Tigges und Tauber ziehen von Haus zu Haus
Bild: Neitemeier
Nette Begegnung an der Haustür: (v. l.) Gerhard und Aaltje Temme mit CDU-Generalsekretär Peter Tauber, dem in Gütersloh, Harsewinkel und Herzebrock-Clarholz für die Union kandidierenden Raphael Tigges sowie Kommunalpolitiker Gerhard Feldhans.
Bild: Neitemeier

Gemeinsam und zudem unterstützt von CDU-Kommunalpolitiker Gerhard Feldhans klingelten die Unionsvertreter in Gütersloh-Avenwedde an vielen Türen, stellten sich vor, verteilten Infoblätter und überreichten Kugelschreiber wie auch Traubenzucker. Und sie forderten die Bürger auf, „auf jeden Fall zur Wahl zu gehen“.

CDU-Generalsekretär in Avenwedde im Einsatz

Nicht überall waren Menschen daheim. Aber die, die öffneten, empfingen die Besucher freundlich und tauschten sich mit ihnen kurz aus. „Tiefschürfende Gespräche über inhaltliche Positionen der CDU zur Inneren Sicherheit, zur Stärkung des ländlichen Raums oder zur Schulpolitik sind bei dieser Art Wahlkampf eher selten“, berichtet Tigges. Es gehe eher darum, sich persönlich bekannt zu machen. Programmatische Broschüren habe er gleichwohl für den Fall der Fälle immer dabei. Wie die CDU scheinen auch die anderen Parteien in diesem Wahlkampf mehr denn je auf Gespräche an der Haustür zu setzen.

„Die Stimmung ist überall sehr gut“

„Die Stimmung ist überall sehr gut, ganz anders als noch im Februar und März“, berichtete Peter Tauber, als er – von Wahlkampfeinsätzen in Minden, Detmold und Bielefeld kommend – in Avenwedde eintraf. Dort stand zur Begrüßung auch sein Bundestagskollege Ralph Brinkhaus bereit und informierte den Generalsekretär, dass man sich in einem stark umkämpften Wahlkreis befinde, den man von der SPD zurückholen wolle.

„Dann mal ran“, gab der von einem CDU-Fernsehteam begleitete Tauber das Zeichen für den Rundgang und schnappte sich zur „Mobilisierung regionaler Wähler“ die Wahlkampftasche von Tigges.

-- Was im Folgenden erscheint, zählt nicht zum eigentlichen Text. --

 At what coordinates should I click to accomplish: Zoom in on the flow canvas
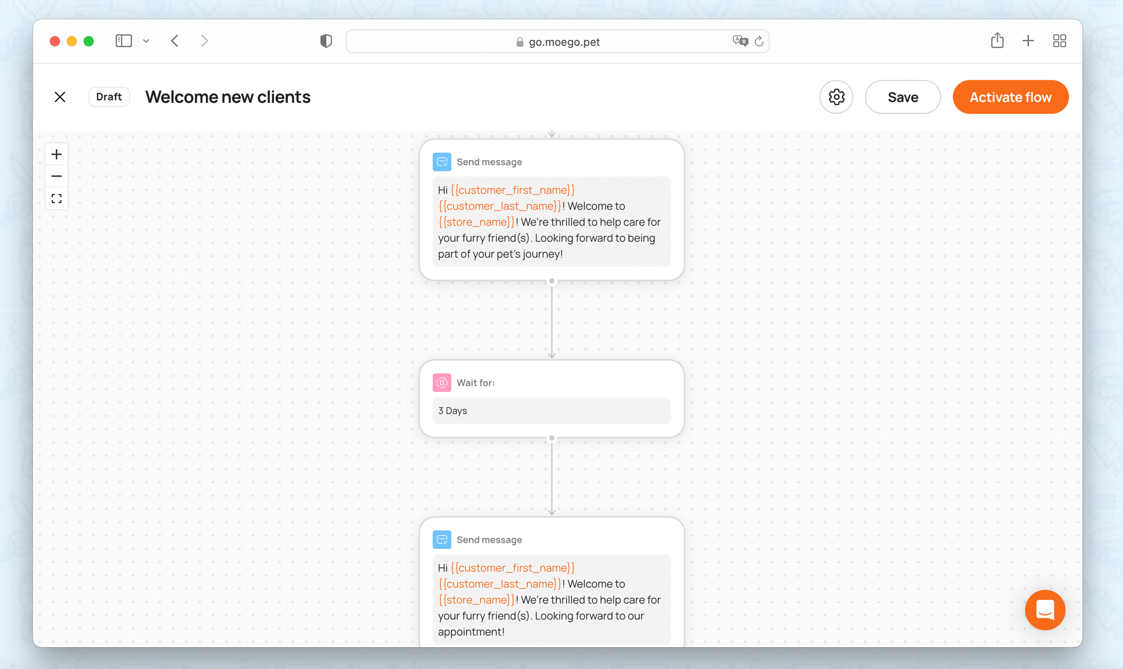coord(57,154)
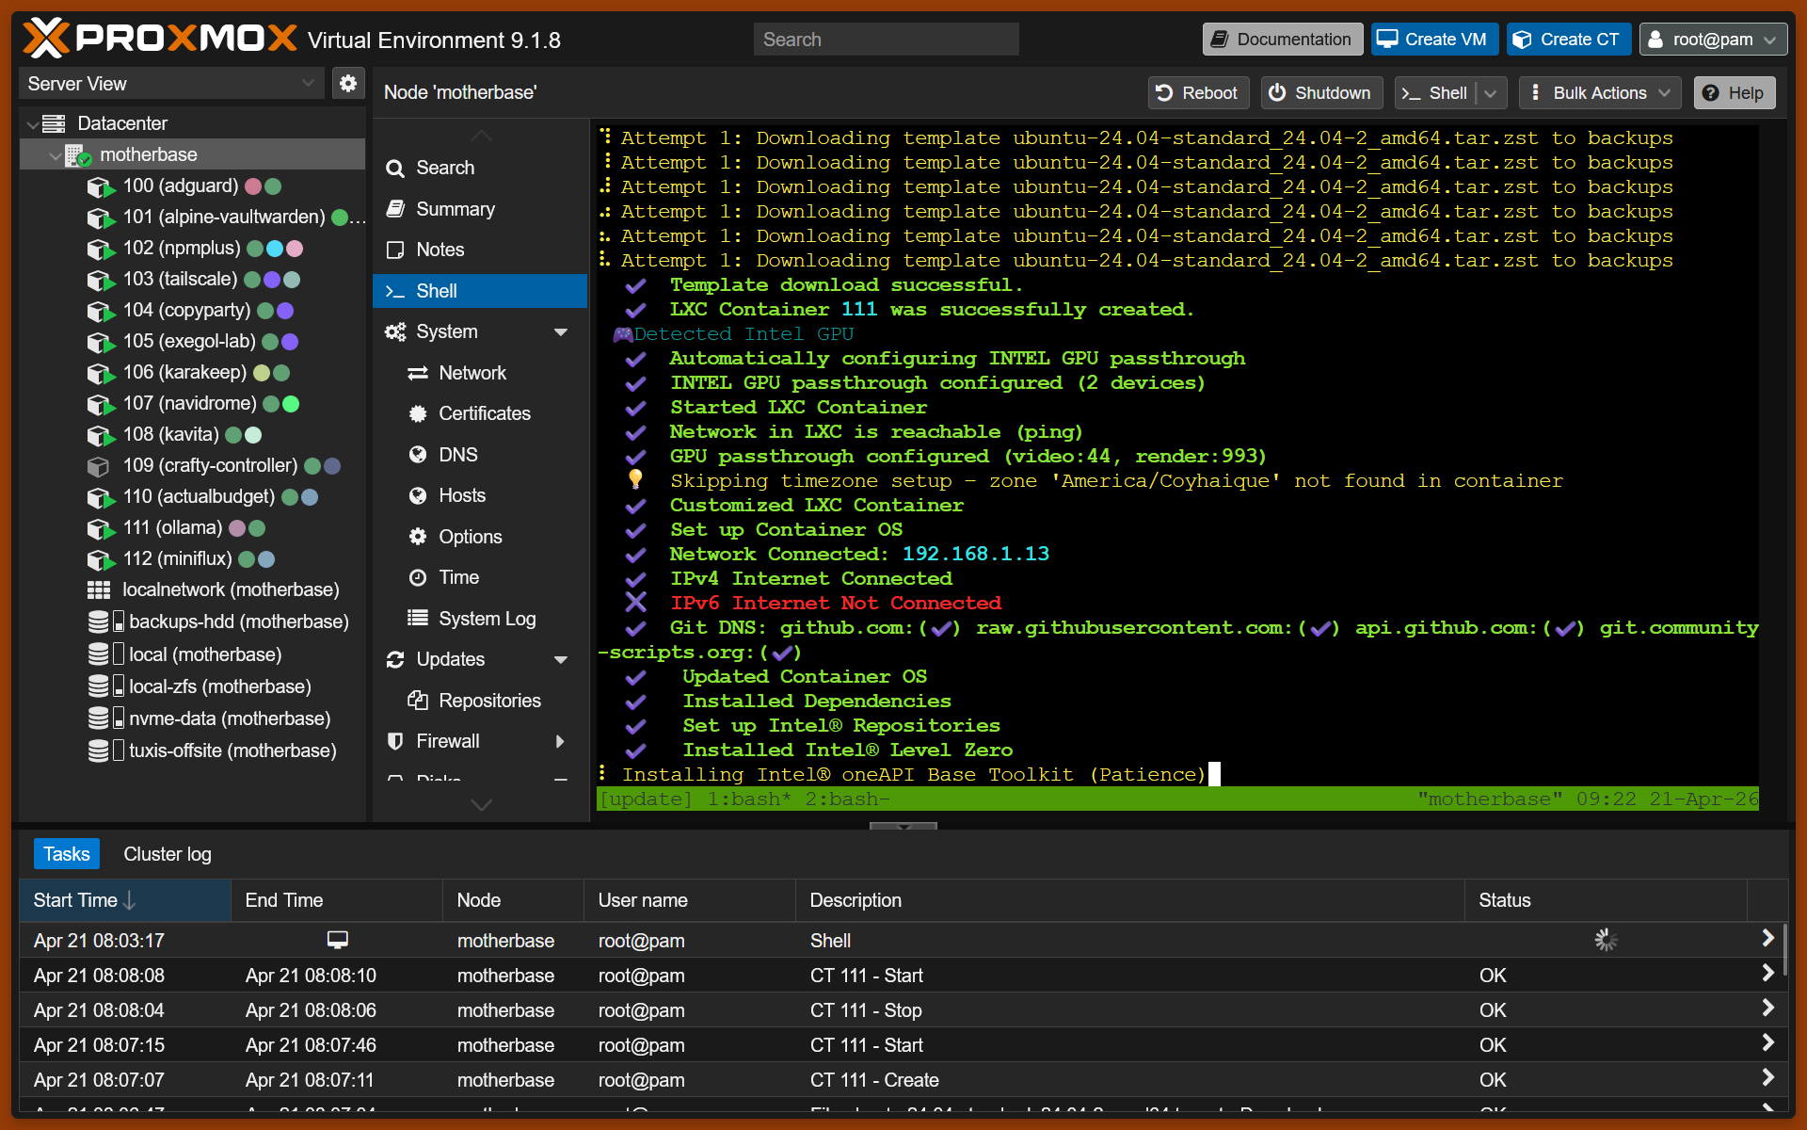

Der freute sich über die prominente Unterstützung aus Berlin sichtlich. „Natürlich hilft das“, erklärte der Bankbetriebswirt.

Persönliche Vorstellung wird begrüßt

„Im Prinzip ist es schön, dass sich die Kandidaten vorstellen und man sie mal persönlich erlebt“, sagte gleich beim ersten Besuch Aaltje Temme. Raphael Tigges kenne sie von Plakaten und „Herrn Tauber aus dem Fernsehen“. Ähnlich äußerten sich die Bewohner benachbarter Häuser. Manche haben schon gewählt, andere versprachen, auf jeden Fall am 14. Mai loszugehen. Dass man sich vielfach über die Ziele der Parteien informieren könne, darauf verwies Birgit Stork. Gleichwohl sei es gut, die Bewerber mal direkt zu erleben. Ähnlich äußerte sich Willy Sieker nach dem kurzen freundlichen Gespräch mit dem Kandidaten Tigges und seinem prominenten Wahlkampfhelfer Tauber. Der reiste später zum nächsten Einsatz nach Dortmund.